• **GIVEN TASK**:
Summarize the forum thread below on aftermarket rip fences in two sentences.

[start PASSAGE PROVIDED]

# aftermarket rip fences



## hawkvtx (Jan 24, 2017)

Hi everyone, newbie here. I recently decided to try my hand at woodworking and bought a Delta model 36-6022 10" portable table saw. It's a Home Depot exclusive and got a great deal on it on black Friday. From my limited experience it seems the saw itself is topnotch especially for a beginner but the fence has been a little janky. Doesn't seem to want to align without some fiddling and I've adjusted and readjusted it using the adjustments on the fence. Also the pin that holds the lever in place wants to come out after about an hour of use. Now the little mechanism that holds the tension rod to the lever has broken. I'm sure it would be covered under warranty and have spoken to Delta's customer service about it but is there an aftermarket fence out there that's compatible to this saw that's better than the stock fence and not too pricey? 
Any replies appreciated.


----------



## woodnthings (Jan 24, 2009)

*I would takje your fence back ....*

Take the fence back to the store and see if they will change it out on warranty OR test it on the other saws in the store to see if it is interchangeable. OR take a fence off the other saws and see if they fit on the display model of your saw. You have to do this in person, since there is no way other than first hand experience to know which fence fits and which fence won't 

There are other similar saws in this link:
http://www.homedepot.com/p/Delta-10...able-Saw-with-Folding-Stand-36-6022/207186501


----------



## FrankC (Aug 24, 2012)

Most aftermarket fences will not fit on your saw and are probably worth more than the saw. Talk to Home Depot and either get another saw or another fence while it is still under warranty as those problems should not be happening.


----------



## dustboy (Mar 24, 2011)

Misaligned fences cause kickback! Return it, spend a little more money on a replacement. Whatever you get it will be cheaper than an emergency room trip. 

Delta ain't what it used to be. Look at Bosch and Dewalt. Better yet move up to a contractor saw. 


Sent from my iPhone using Tapatalk


----------



## hawkvtx (Jan 24, 2017)

Thanks for the tips guys. Update, I have contacted Delta and I'll let everyone know what their solution is once this is resolved. Should I decide on an alternative route I'll post that up too.


----------



## GeneT (Feb 24, 2014)

FrankC said:


> Most aftermarket fences will not fit on your saw and are probably worth more than the saw. Talk to Home Depot and either get another saw or another fence while it is still under warranty as those problems should not be happening.

[end PASSAGE PROVIDED]
[start SUPPLIED MATERIAL]

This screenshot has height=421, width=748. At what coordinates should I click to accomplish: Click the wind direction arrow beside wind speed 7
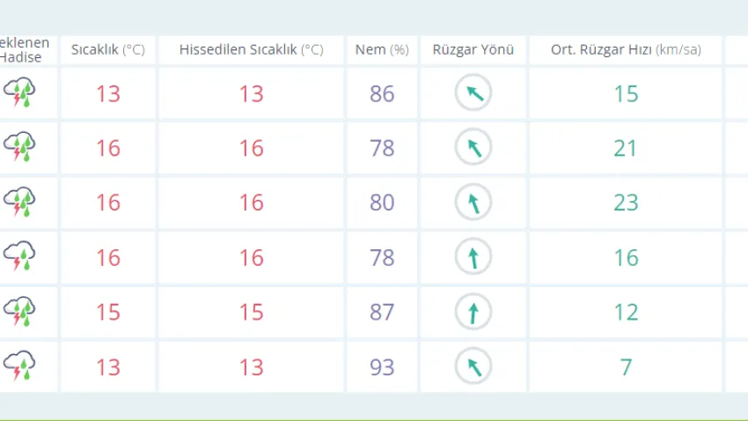point(473,366)
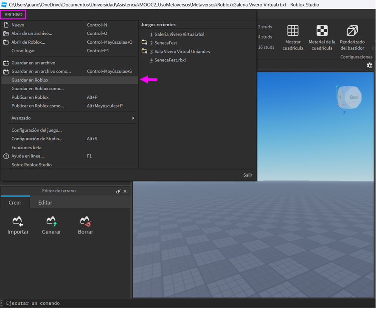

[end SUPPLIED MATERIAL]

• **RESPONSE TO THE TASK**:
A woodworking beginner with a Delta 36-6022 10" portable table saw reports that its fence needs fiddling to align, that the pin holding the lever comes out, and that the part holding the tension rod to the lever has broken, and asks whether a better, affordable aftermarket fence fits the saw. Replies advise taking the fence or saw back to Home Depot for a warranty exchange or testing other saws' fences in person, warn that most aftermarket fences will not fit and may be worth more than the saw and that misaligned fences cause kickback, and the original poster then says Delta has been contacted.